Recentemente compramos fuzis AR10 para o Grupo de Radiopatrulha Aérea (Graer). Armamento usado pelas forças do exército dos Estados Unidos. Hoje, Goiás não tem bandido que tem ‘nome’. Não tem lugar que a PM não entre com apenas dois homens em uma única viatura. A nossa polícia é altamente produtiva e proativa.

O deputado apresentou projeto da ‘BolsaArma’, onde o cidadão teria mil reais para comprar uma arma. O senhor é contra?

Completamente contra. Esse projeto é inconstitucional. Já morreria no nascedouro. Não é armando as pessoas que vamos diminuir a violência. Se a pessoa não for treinada e capacitada, morre com a arma na cintura. Temos que ter legislações fortes. É preciso acabar com a impunidade, o grande problema da segurança pública no Brasil. O marginal vai preso 26 vezes. O mesmo bandido é preso várias vezes e solto. O Código Penal, de 1940, é cheio de brechas.

Como trata desvios de conduta?

Com muito rigor. Fui corregedor da PM duas vezes. Não é uma maçã podre que vai estragar uma corporação de homens e mulheres honestos, que dedicam suas vidas para defender a vida de pessoas que nem conhecemos. Os únicos que fazem juramento de entregar suas vidas em defesa de outra pessoa que nem conhecem são profissionais da PM e das Forças Armadas. Os que aparecem para nos desonrar cortamos na carne.

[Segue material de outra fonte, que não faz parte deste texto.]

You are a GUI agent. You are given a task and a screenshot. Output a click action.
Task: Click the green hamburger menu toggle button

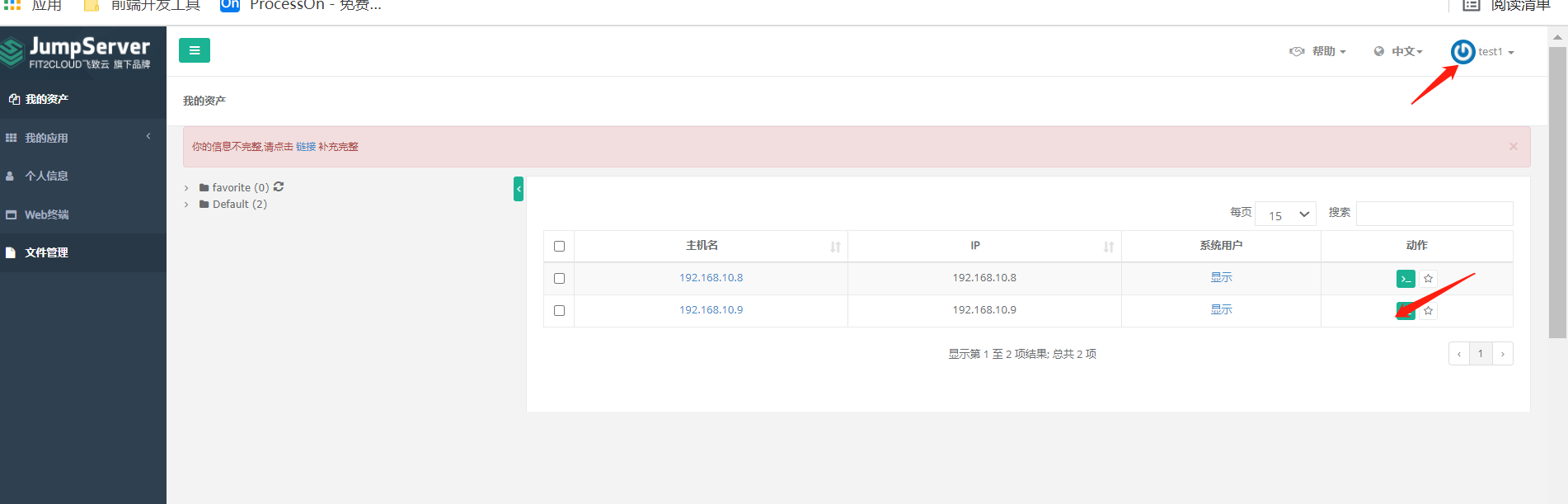[x=195, y=50]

Pretende disputar as eleições em 2016 ou 2018?

Só de meu nome ser lembrado para concorrer à Prefeitura de Aparecida de Goiânia já é orgulho muito grande. Tenho uma história com a cidade, povo e comunidade. Moro lá há 41 anos. Comecei minha carreira de tenente ali. Passei por todas as funções como comandante de batalhão e regional. Estou comandando a Polícia, como disse, com muita alegria...

Não tem intenção?

No momento, não.

O comandante geral da PM tem seus medos?

Claro que tem seus receios e medos. Atrás dessa farda tem um pai de família, um filho, um homem com virtudes, defeitos e falhas. Na verdade, somos comuns, não temos nada de especial.

Qual medo?

Sou muito temente a Deus. Tenho muita fé. Acredito muito em Deus. Minha história de vida é de um menino que engraxava sapatos, vendia picolé na feira da Vila Brasília. Hoje tenho quatro pós-graduações, sou professor universitário e cheguei ao alto posto da corporação. Sou privilegiado por Deus.

Qual o dia marcante como policial?

O dia mais triste como comandante e policial militar équando tenho que enterrar um PM e entregar a bandeira do Brasil para os familiares. É como se tivesse enterrando meu próprio filho...

Marca?

É dolorido. Naquele momento tento manter o emocional equilibrado, mas é muito difícil. Dá vontade de chorar, esbravejar, mas a gente tem que seguir em frente.